━━━━━ Records to process

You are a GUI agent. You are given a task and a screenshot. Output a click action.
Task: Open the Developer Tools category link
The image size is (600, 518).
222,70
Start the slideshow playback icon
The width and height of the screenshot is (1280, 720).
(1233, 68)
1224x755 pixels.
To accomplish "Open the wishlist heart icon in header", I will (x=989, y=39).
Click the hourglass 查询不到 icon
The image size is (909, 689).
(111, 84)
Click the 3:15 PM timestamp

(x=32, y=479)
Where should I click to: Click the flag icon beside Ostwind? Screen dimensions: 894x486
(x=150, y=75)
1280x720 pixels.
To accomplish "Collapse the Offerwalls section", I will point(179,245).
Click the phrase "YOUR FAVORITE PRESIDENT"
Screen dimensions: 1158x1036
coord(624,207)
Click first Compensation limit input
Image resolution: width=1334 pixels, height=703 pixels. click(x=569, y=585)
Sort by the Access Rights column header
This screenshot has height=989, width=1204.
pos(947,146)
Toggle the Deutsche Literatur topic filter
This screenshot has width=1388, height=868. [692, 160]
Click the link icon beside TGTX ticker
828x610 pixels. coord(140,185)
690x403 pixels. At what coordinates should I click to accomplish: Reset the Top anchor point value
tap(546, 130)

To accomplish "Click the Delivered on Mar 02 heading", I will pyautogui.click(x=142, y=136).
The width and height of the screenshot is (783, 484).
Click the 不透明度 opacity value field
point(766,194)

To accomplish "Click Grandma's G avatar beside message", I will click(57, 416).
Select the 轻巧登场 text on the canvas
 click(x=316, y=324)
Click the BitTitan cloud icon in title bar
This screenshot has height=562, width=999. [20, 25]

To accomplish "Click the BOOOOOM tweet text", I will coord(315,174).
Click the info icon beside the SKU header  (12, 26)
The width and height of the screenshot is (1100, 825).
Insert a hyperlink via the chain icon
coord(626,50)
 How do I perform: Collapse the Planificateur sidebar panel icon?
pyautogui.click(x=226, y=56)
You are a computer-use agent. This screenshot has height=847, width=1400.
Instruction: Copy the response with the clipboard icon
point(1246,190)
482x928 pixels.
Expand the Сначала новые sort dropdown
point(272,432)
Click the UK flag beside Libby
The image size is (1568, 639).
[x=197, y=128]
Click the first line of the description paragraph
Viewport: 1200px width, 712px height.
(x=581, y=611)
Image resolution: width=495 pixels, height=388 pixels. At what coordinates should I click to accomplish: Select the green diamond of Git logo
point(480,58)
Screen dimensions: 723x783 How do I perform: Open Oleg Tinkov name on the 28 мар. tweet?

━━━━━━━━━━

- _What the exercise asks_:
Reproduce the entire listing. Keep every word as it is.

- _Answer for this exercise_:
You are a GUI agent. You are given a task and a screenshot. Output a click action.
Task: Open the Developer Tools category link
The image size is (600, 518).
222,70
Start the slideshow playback icon
The width and height of the screenshot is (1280, 720).
(1233, 68)
1224x755 pixels.
To accomplish "Open the wishlist heart icon in header", I will (x=989, y=39).
Click the hourglass 查询不到 icon
The image size is (909, 689).
(111, 84)
Click the 3:15 PM timestamp

(x=32, y=479)
Where should I click to: Click the flag icon beside Ostwind? Screen dimensions: 894x486
(x=150, y=75)
1280x720 pixels.
To accomplish "Collapse the Offerwalls section", I will point(179,245).
Click the phrase "YOUR FAVORITE PRESIDENT"
Screen dimensions: 1158x1036
coord(624,207)
Click first Compensation limit input
Image resolution: width=1334 pixels, height=703 pixels. click(x=569, y=585)
Sort by the Access Rights column header
This screenshot has height=989, width=1204.
pos(947,146)
Toggle the Deutsche Literatur topic filter
This screenshot has width=1388, height=868. [692, 160]
Click the link icon beside TGTX ticker
828x610 pixels. coord(140,185)
690x403 pixels. At what coordinates should I click to accomplish: Reset the Top anchor point value
tap(546, 130)

To accomplish "Click the Delivered on Mar 02 heading", I will pyautogui.click(x=142, y=136).
The width and height of the screenshot is (783, 484).
Click the 不透明度 opacity value field
point(766,194)

To accomplish "Click Grandma's G avatar beside message", I will click(57, 416).
Select the 轻巧登场 text on the canvas
 click(x=316, y=324)
Click the BitTitan cloud icon in title bar
This screenshot has height=562, width=999. [20, 25]

To accomplish "Click the BOOOOOM tweet text", I will coord(315,174).
Click the info icon beside the SKU header  (12, 26)
The width and height of the screenshot is (1100, 825).
Insert a hyperlink via the chain icon
coord(626,50)
 How do I perform: Collapse the Planificateur sidebar panel icon?
pyautogui.click(x=226, y=56)
You are a computer-use agent. This screenshot has height=847, width=1400.
Instruction: Copy the response with the clipboard icon
point(1246,190)
482x928 pixels.
Expand the Сначала новые sort dropdown
point(272,432)
Click the UK flag beside Libby
The image size is (1568, 639).
[x=197, y=128]
Click the first line of the description paragraph
Viewport: 1200px width, 712px height.
(x=581, y=611)
Image resolution: width=495 pixels, height=388 pixels. At what coordinates should I click to accomplish: Select the green diamond of Git logo
point(480,58)
Screen dimensions: 723x783 How do I perform: Open Oleg Tinkov name on the 28 мар. tweet?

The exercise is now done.